Sara necesitó un par de segundos para contenerse lo suficiente y recordar que era una princesa. Las mejillas se le habían puesto rojas por las bofetadas que recibió.
—Estaba pensando… —contestó.
—Pídeme perdón inmediatamente —gritó muy airada la señorita Minchin. Sara vaciló un segundo antes de responder.
—Le pido perdón por haberme reído, si lo considera una ofensa —replicó por fin
—; pero no me disculparé por pensar.
—¿Qué es lo que estás pensando? —la increpó—. ¿Cómo te atreves a hacer tal cosa? ¡Explícate enseguida!
Jessie ahogó unas risitas, y ella y Lavinia se codearon. Todas las niñas habían dejado a un lado los libros para escuchar, porque cuando la señorita Minchin atacaba a Sara, siempre la escena resultaba interesante. Sara solía dar unas respuestas sorprendentes, y nunca parecía intimidarse por nada. Tampoco se amilanó ahora, aunque tuviera las orejas rojas y los ojos brillantes como estrellas.
—Estaba pensando —respondió con gentil altivez— que usted no sabe lo que hace.
—¿Que yo no sé lo que hago…? —repitió la señorita Minchin casi sin aliento.
—Sí —afirmó Sara—, y pensaba en lo que sucedería si yo fuera de veras una princesa, usted no se atrevería a darme un bofetón… y también pensaba en lo que entonces haría yo y en lo que sucedería si usted descubriera que… de vedad soy una princesa y puedo hacer lo que quiero…

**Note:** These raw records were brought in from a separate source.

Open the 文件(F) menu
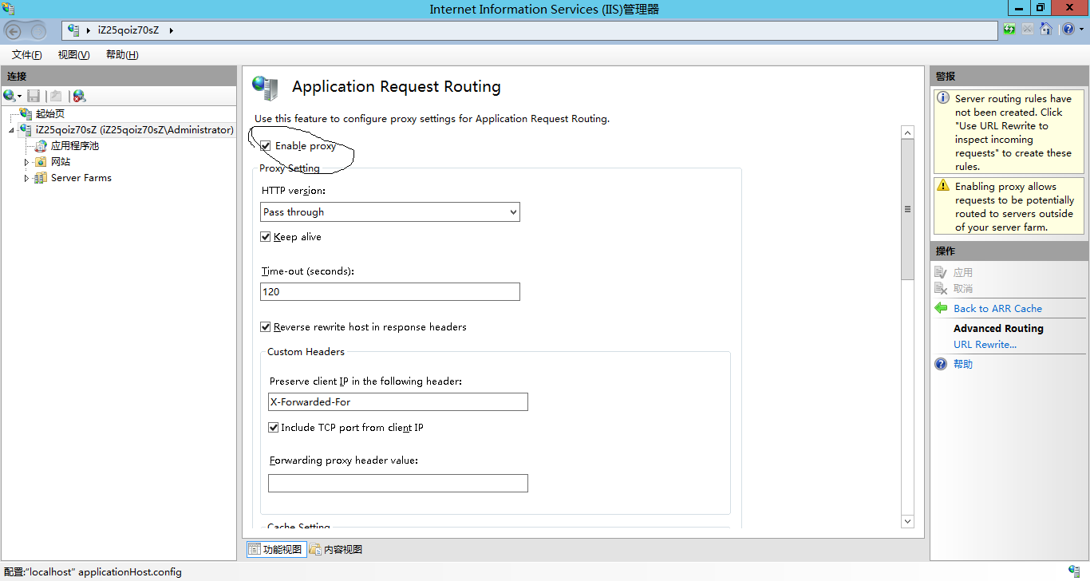The image size is (1090, 581). coord(26,55)
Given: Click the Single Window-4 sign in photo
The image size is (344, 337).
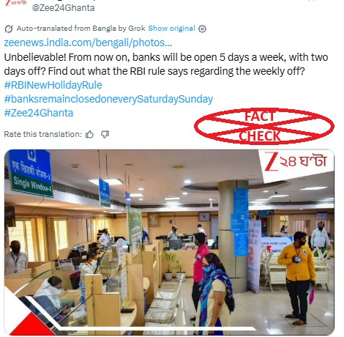Looking at the screenshot, I should [31, 174].
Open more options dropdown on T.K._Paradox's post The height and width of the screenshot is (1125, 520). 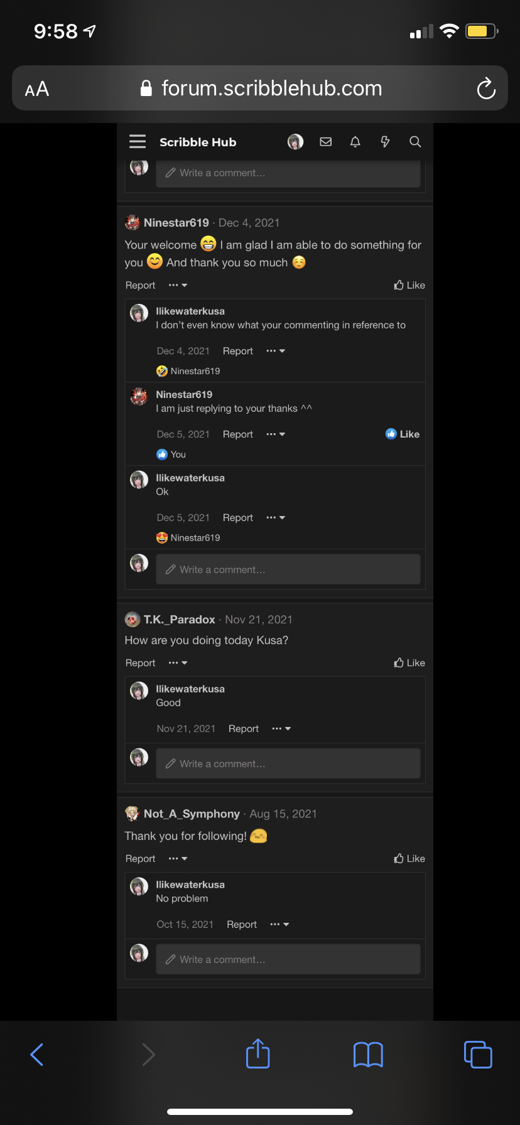click(178, 663)
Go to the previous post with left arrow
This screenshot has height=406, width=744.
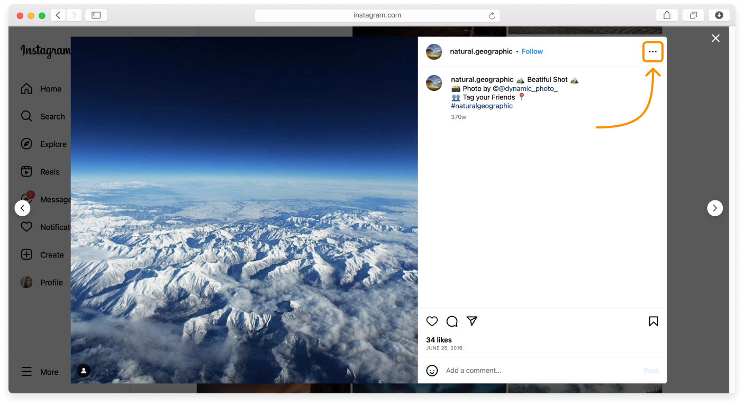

Tan clara y vívida imaginación le ofrecía la posibilidad de hablar en un tono que no dejaba de impresionar a la señorita Minchin. Por un instante su mente estrecha y oscura estuvo a punto de creer que había algún poder oculto en aquella inocente valentía.
—¿Qué? ¿Descubriese qué…?
—Que soy realmente una princesa —dijo Sara—, y que puedo hacer lo que se me antoja… todo lo que quiero.
Las niñas que estaban en el salón tenían los ojos muy abiertos de asombro y fijos en Sara y en la señorita Minchin. Lavinia se había inclinado hacia delante sobre su pupitre para ver mejor.
—¡Vete a tu cuarto! —gritó la señorita Minchin, furiosa—. ¡Ahora mismo! ¡Sal de la sala! ¡Señoritas, atiendan sus lecciones!
Sara se inclinó con una leve reverencia.
—Excúseme por haberme reído, si fui descortés —dijo, y salió del salón, dejando a la señorita Minchin envenenada con su rabia y desconcierto, y a las internas cuchicheando detrás de los libros.
—¿La viste…? ¿Viste qué expresión tan extraña tenía? —comentó Jessie—. ¡No me sorprendería si hubiese algo de verdad en lo que dijo! ¿Y si fuera realmente una princesa…? ¡Imagínate!